Following the announcement of the Q3 results, shares of Power Finance Corporation Ltd. saw a modest 0.45% rise, trading at ₹377.20. However, the company’s stock has been on a downward trajectory in 2025, having fallen by 16% year-to-date as of early February. The weak loan growth is one of the key factors that have contributed to this decline in stock value. While the dividend announcement provided a brief boost, the overall sentiment toward the stock remains subdued.

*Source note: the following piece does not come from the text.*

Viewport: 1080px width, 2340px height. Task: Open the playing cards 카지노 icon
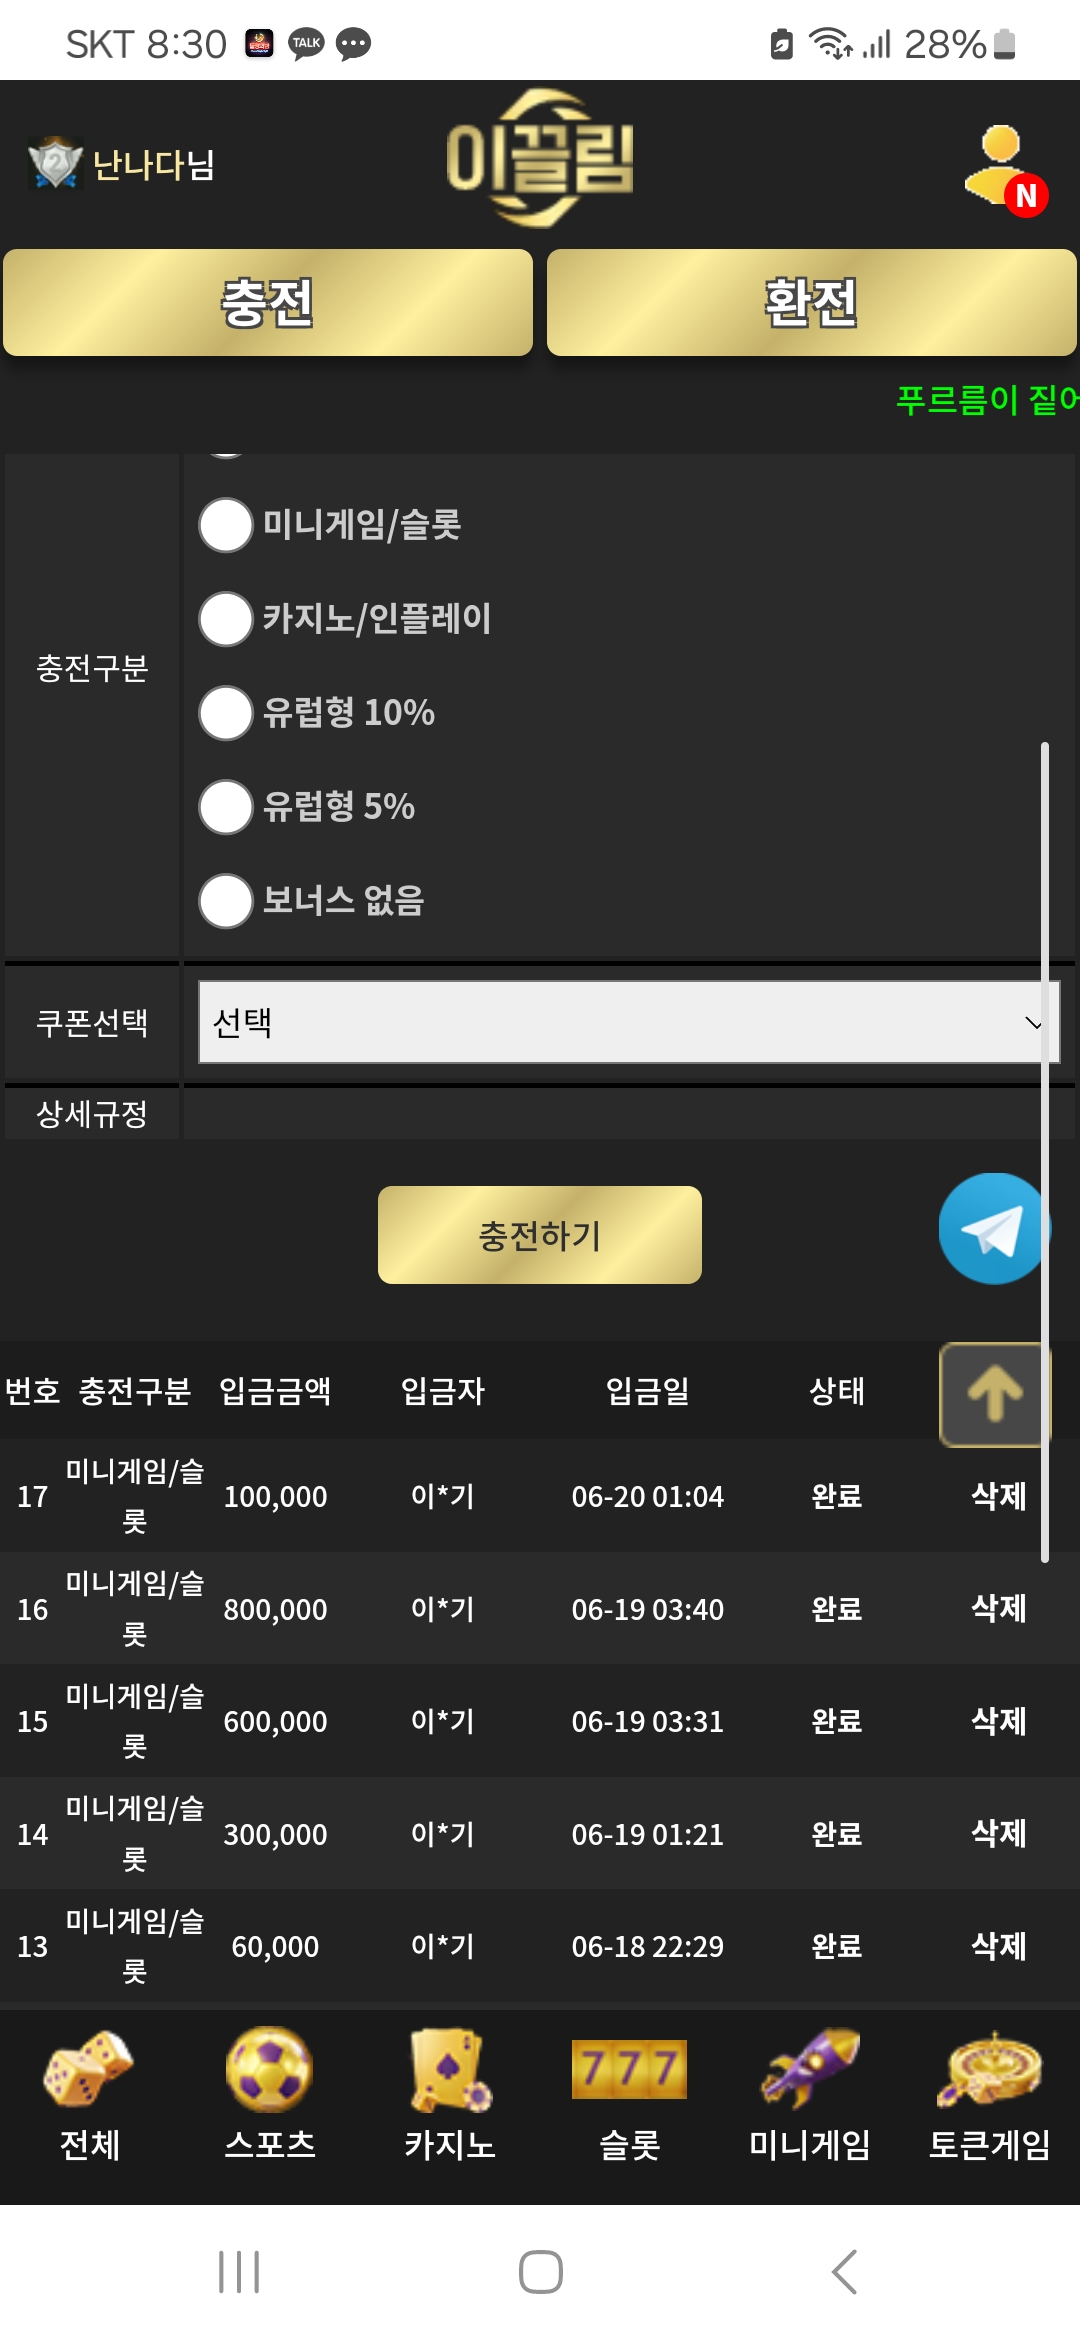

In the long run, market sentiment towards PFC shares will likely depend on the company’s ability to meet its loan growth targets and manage its asset quality. The market will also be keeping an eye on whether PFC can address its loan growth challenges and expand its lending portfolio at a more robust pace in the coming quarters.

Outlook for the Future

Looking ahead, Power Finance Corporation will need to tackle several key challenges to ensure sustainable growth in the future. While the company has shown solid profitability numbers in Q3 FY25, the loan growth shortfall could affect its ability to generate additional revenues. It will be crucial for PFC to boost its loan book in the coming quarters to meet its 14% growth target for the year. This will likely require increased demand for financing in the power sector and a robust pipeline of new infrastructure projects.

Furthermore, global economic conditions, government policy changes, and industry dynamics in the power sector will all play a role in shaping PFC’s growth trajectory. Given the importance of the power sector to India’s overall economic development, PFC remains a crucial player in the financing landscape. However, its ability to expand its loan book and maintain asset quality will be critical to its future performance.

Conclusion

In conclusion, PFC Q3 FY25 results were a mixed bag, with impressive profit growth but weaker-than-expected loan growth. The company’s net profit and net interest income showed strong progress, while the loan growth continued to lag behind expectations. Despite the challenges, PFC has chosen to reward its shareholders with a third interim dividend of ₹3.50 per equity share, which will provide some relief to investors. Moving forward, loan growth and asset quality management will remain key areas to watch for PFC as it seeks to maintain its position as a leading lender to the power sector.

Key Takeaways:

  • PFC Q3 FY25 net profit rises 23% to ₹4,155 crore.
  • Loan growth of 10% falls short of the 14% target for FY25.
  • Dividend of ₹3.50 per share declared, with the record date of February 28, 2025.
  • PFC’s stock performance remains weak, down 16% YTD in 2025.